WHAT TO WORK ON: Only the lines from the one containing "Cancel the invoice editing" through the one containing "Task: Click the Weitere Einstellungen button" should be printed, exactly as they appear below, with both ends included.

*** GIVEN RECORDS ***

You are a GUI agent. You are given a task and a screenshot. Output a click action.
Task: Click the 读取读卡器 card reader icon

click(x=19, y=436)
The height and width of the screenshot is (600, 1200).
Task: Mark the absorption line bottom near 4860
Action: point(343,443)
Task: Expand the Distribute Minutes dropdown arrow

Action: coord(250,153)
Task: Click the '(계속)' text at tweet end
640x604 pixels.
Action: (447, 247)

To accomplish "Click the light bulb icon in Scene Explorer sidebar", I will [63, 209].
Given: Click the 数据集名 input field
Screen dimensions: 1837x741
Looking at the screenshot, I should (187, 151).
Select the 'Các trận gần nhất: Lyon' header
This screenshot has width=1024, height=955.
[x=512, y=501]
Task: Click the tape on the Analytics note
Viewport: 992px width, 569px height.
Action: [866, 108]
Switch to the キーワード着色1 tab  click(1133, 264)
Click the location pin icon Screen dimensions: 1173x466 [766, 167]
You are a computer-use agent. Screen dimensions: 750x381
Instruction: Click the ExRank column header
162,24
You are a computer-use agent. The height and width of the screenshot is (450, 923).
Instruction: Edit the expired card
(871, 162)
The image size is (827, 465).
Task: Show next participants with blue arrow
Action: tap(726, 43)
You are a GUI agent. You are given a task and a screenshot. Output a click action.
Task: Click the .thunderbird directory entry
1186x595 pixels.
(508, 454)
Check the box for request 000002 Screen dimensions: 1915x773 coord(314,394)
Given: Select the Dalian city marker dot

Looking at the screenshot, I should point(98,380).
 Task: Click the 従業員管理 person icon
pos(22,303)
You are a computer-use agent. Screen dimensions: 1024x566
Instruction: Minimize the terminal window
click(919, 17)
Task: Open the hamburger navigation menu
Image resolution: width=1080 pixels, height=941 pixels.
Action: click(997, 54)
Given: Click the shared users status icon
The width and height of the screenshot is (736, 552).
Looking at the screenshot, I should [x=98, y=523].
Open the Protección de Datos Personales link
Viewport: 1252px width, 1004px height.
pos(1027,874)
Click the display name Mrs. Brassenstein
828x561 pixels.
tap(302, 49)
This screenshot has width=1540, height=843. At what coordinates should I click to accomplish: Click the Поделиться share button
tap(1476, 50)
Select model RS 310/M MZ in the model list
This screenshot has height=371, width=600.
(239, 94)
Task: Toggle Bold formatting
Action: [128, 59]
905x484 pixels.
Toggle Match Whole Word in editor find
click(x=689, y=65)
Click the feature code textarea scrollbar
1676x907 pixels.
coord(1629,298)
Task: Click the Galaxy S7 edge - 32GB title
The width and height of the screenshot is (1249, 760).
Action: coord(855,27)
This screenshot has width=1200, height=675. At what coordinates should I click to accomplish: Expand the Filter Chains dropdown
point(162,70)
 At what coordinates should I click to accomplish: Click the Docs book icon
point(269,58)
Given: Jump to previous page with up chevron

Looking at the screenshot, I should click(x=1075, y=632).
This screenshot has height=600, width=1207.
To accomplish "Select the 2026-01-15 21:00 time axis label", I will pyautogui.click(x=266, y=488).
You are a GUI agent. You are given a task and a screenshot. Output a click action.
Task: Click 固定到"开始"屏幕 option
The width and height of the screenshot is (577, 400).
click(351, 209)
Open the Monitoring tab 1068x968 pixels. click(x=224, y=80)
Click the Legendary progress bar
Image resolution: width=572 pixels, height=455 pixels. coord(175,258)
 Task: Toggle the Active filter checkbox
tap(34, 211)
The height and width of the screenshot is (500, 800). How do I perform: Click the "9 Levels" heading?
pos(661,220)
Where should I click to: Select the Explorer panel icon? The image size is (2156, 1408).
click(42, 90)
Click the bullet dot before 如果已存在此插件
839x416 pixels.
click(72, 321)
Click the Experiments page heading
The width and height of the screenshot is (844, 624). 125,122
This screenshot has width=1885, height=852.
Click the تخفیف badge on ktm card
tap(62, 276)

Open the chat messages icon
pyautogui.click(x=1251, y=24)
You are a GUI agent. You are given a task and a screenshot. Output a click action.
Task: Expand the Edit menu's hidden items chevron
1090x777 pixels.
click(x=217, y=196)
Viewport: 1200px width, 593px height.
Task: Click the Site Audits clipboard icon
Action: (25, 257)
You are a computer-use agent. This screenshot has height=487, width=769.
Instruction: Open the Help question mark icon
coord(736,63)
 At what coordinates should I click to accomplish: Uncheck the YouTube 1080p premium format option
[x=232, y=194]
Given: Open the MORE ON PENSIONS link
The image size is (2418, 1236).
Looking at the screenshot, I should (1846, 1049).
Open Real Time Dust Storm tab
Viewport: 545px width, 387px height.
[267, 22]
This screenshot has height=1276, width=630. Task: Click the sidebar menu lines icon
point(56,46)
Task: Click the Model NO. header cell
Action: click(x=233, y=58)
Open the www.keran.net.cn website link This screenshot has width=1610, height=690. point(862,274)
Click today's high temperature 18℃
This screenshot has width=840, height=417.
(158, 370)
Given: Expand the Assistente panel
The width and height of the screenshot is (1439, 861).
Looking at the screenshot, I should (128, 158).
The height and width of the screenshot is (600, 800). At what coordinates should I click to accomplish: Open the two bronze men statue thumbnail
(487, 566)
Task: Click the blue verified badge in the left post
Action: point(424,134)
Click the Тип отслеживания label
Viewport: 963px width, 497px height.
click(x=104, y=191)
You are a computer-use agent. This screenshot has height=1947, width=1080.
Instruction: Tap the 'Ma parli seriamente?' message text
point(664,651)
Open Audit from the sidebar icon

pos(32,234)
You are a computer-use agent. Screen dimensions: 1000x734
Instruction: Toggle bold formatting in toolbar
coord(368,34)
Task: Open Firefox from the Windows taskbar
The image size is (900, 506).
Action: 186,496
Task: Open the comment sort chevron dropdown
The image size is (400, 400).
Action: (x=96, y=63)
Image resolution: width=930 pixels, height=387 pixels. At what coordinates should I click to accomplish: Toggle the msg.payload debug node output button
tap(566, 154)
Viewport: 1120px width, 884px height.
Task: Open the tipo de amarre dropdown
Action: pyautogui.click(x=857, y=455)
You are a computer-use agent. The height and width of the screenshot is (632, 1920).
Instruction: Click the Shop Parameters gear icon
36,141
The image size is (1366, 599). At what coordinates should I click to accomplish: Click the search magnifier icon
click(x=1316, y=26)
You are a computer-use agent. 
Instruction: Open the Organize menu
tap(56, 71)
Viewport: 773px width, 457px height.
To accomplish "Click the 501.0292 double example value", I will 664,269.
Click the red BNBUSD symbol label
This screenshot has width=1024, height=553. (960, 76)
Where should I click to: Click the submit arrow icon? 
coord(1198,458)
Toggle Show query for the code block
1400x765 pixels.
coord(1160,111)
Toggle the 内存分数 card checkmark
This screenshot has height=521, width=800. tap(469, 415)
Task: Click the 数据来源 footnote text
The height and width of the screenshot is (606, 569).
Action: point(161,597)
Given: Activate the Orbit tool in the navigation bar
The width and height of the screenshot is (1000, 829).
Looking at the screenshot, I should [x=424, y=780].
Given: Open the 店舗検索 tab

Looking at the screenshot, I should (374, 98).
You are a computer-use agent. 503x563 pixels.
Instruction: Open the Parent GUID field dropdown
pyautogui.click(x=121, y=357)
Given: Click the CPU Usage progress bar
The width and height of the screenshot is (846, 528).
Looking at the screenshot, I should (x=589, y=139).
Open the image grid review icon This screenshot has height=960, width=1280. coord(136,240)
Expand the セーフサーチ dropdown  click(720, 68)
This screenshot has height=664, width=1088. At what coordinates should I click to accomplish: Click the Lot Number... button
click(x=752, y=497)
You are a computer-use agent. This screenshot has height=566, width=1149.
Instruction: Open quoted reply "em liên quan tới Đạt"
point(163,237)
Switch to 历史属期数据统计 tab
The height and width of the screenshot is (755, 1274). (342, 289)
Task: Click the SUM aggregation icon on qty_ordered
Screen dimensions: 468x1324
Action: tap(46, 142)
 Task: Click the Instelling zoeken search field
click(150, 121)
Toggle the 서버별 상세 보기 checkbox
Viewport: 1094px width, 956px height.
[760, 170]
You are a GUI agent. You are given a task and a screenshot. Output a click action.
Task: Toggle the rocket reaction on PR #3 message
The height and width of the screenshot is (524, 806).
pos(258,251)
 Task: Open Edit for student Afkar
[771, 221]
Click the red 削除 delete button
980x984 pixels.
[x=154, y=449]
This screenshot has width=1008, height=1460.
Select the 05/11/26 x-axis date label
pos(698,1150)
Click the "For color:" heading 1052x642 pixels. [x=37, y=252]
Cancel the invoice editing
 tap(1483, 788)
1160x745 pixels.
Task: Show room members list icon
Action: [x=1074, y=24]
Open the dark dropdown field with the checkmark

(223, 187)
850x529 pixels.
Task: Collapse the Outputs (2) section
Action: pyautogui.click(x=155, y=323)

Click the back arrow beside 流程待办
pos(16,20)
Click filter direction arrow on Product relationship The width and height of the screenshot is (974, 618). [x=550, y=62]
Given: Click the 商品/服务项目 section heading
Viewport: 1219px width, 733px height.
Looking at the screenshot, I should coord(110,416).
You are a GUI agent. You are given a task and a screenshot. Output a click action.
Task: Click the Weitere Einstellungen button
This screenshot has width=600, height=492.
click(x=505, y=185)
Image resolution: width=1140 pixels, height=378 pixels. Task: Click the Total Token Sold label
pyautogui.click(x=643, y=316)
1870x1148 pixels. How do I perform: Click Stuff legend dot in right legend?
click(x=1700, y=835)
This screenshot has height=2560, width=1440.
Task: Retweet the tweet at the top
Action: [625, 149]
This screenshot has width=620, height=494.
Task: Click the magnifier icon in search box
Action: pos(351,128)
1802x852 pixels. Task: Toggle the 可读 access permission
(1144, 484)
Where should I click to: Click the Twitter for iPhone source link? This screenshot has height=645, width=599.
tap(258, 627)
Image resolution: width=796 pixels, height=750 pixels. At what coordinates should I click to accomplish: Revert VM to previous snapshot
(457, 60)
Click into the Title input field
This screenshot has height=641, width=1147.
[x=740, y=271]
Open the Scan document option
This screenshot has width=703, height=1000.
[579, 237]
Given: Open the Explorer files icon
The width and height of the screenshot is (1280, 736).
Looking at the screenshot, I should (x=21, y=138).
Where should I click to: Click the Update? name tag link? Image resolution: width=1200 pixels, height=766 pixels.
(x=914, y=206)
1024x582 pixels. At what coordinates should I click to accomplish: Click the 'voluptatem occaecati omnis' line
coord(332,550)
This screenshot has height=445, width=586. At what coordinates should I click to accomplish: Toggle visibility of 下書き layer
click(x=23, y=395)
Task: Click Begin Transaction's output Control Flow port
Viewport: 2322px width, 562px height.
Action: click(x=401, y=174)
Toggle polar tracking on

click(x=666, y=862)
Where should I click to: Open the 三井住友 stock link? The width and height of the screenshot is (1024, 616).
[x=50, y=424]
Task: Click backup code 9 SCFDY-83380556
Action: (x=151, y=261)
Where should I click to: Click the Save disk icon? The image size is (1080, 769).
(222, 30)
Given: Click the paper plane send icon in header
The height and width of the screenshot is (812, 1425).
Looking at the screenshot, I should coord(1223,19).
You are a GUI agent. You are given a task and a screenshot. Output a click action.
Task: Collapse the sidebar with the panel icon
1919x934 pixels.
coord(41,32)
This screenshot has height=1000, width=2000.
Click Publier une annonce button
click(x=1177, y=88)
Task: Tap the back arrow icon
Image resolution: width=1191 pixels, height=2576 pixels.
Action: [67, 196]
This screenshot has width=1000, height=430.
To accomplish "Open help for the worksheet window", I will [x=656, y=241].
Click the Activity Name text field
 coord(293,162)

***

WRITTEN SOLUTION:
Cancel the invoice editing
 tap(1483, 788)
1160x745 pixels.
Task: Show room members list icon
Action: [x=1074, y=24]
Open the dark dropdown field with the checkmark

(223, 187)
850x529 pixels.
Task: Collapse the Outputs (2) section
Action: pyautogui.click(x=155, y=323)

Click the back arrow beside 流程待办
pos(16,20)
Click filter direction arrow on Product relationship The width and height of the screenshot is (974, 618). [x=550, y=62]
Given: Click the 商品/服务项目 section heading
Viewport: 1219px width, 733px height.
Looking at the screenshot, I should coord(110,416).
You are a GUI agent. You are given a task and a screenshot. Output a click action.
Task: Click the Weitere Einstellungen button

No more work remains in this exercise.